“爹,我没事。我只是不想这般早成婚,出去躲了两日清静,没想到竟出了这般大事。”

江书廉叹口气:“是啊,真是天有不测风云!幸好……幸好你没嫁进去,否则定然被牵连受苦。”

江清黎却摇头,正色道:“爹,正因如此,我才更不能置身事外。

我听闻瑞王殿下和周家恐遭大难,抄家流放恐难避免。

我打算跟着流放的队伍,沿途看看能否帮衬一二。”

“胡闹!”江书廉立刻反对,“流放之路千里迢迢,艰险无比!你一个娇弱女子如何去得?爹绝不同意!”

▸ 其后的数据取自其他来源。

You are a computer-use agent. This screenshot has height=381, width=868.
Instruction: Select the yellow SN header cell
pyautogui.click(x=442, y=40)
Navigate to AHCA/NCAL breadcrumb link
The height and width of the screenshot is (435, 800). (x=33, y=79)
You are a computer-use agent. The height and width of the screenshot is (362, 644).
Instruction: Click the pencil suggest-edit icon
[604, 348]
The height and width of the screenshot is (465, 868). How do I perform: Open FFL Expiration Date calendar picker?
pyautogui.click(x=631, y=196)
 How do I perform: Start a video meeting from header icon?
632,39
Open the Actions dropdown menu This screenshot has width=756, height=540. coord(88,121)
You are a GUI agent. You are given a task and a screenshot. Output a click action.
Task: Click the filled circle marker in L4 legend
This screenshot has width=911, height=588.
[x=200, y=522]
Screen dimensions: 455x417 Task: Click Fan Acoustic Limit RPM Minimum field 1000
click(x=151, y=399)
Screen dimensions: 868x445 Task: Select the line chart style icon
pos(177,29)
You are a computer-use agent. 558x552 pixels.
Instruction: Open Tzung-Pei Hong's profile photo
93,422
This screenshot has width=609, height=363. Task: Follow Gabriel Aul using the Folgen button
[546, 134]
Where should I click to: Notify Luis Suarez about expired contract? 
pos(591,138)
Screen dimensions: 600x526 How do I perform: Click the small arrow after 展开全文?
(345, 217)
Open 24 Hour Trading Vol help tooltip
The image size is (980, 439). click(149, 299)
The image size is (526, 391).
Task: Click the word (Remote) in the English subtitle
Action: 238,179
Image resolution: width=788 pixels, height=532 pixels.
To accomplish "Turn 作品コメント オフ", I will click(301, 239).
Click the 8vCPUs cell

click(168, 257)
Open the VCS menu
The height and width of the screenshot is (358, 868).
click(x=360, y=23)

“爹,”江清黎目光坚定,“这些年,周贵妃待我如亲生女儿,我此次逃婚已是大不孝,若再对落难的殿下袖手旁观,他日九泉之下,我有何颜面去见母亲?”

她抬出了早逝的母亲和周贵妃的情谊。

江书廉顿时语塞,看着女儿坚毅的眼神,知她性子执拗,且所言并非全无道理。

他沉默良久,终是重重叹了口气:“罢了罢了!你若非去不可,爹派几个心腹好手暗中护着你,也好有个照应,供你驱使。”

这次江清黎没有拒绝:“好,多谢爹。”

她顿了顿,又问,“爹,我母亲留给我的那些嫁妆,您是否……都已给了嫣然妹妹?”

江书廉立刻道:“怎会!你娘留给你的东西,爹怎会轻易给别人?

大部分都还在库房里好好收着。

至于嫣然的嫁妆,一部分是从公中出的,一部分是她姨娘自己攒的,只从你的嫁妆里挑了几件不甚打眼的首器物充场面。

毕竟是以庶代嫡,已是欺君,若嫁妆再过于寒酸,便是公然打瑞王和皇室的脸面了。”